In fact, we scientists already have a mathematical framework to deal with falsifiability quantitatively. It is based on statistical principles that have long been a part of science. In particular, falsifiability is not an independent concept: Its graded, real-valued generalization emerges automatically from the empirical nature of science, much like the way Occam’s razor transformed itself from a qualitative philosophical principle into a statistical result.4,5 

The emergence of falsifiability from statistical inference is easiest seen in the language of Bayesian statistics. Suppose we want to decide which of two theories, T1 and T2, explains the world better. Our a priori knowledge of that is summarized in Bayesian priors, P1 and P2. After experimental data x are collected, the ratio of posterior probabilities of the theories is given by Bayes’s theorem, P(T1|x)/P(T2|x) = P(x|T1)P1/ P(x|T2)P2, where P(x|T1) and P(x|T2) are the likelihood terms—the probabilities to get the observed data within the theory. The likelihood increases when the theory “fits” the data. However, because probabilities must be normalized, the likelihood scales inversely with the total number of typical data sets that could have been generated within the theory. The tradeoff between the quality of fit and the statistical complexity is known as Bayesian model selection, and it is used routinely in modern statistics. Against statistically complex theories it provides an automatic Occam’s razor that depends only weakly on specifics of the priors.

At an extreme, any data set is equally compatible with an unfalsifiable theory and hence can come from it with the same probability. Thus the likelihood is the inverse of the total possible number of experimentally distinct data sets. In contrast, a falsifiable theory is incompatible with some data and hence has a higher probability of generating other, compatible data. The difference between the theories grows with the number of conducted experiments. Thus within Bayesian model selection, any falsifiable theory that fits data well wins eventually, unless the unfalsifiable theory had astronomically higher a priori odds. For example, as pointed out by biologist J. B. S. Haldane, evolution cannot generate “fossil rabbits in the Precambrian.” Thus Bayesian model selection leads to an immediate empirical, quantitative choice of evolutionary theory over creationism as the best explanation of the fossil record, without the need to reject creationism a priori as unscientific.

In other words, there is no need to require falsifiability of scientific theories: The requirement emerges automatically from statistical principles, on which empirical science is built. Its statistical version is more nuanced, as has been recognized by philosophers.5 The practical applications are hard and require computing probabilities of arbitrary experimental outcomes.

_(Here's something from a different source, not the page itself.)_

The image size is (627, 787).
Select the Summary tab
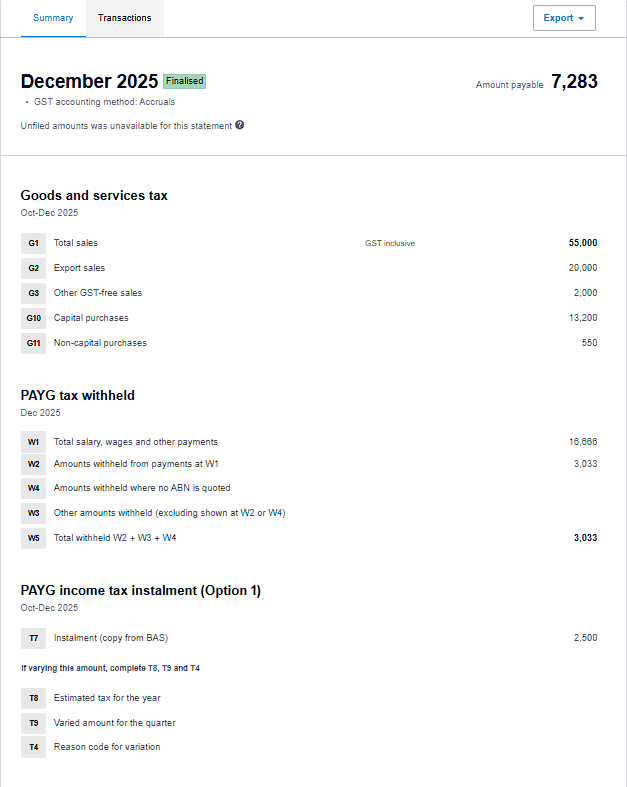coord(53,18)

In fact, it was an error in such a computation that rekindled the current debate. In addition, there is an uncomfortable possibility that statistics can reject a true theory that just happens to be unfalsifiable. Yet, crucially, statistical model selection is quantitative and evidence driven; it potentially moves the inflationary multiverse debate and similar discussions from the realm of philosophy to that of empirical, physical science. Whereas inflation predicts many different worlds, it is incompatible with others—the theory is not completely unfalsifiable. One can hope to end the long-running arguments about its scientific merits by calculating the relevant likelihood terms.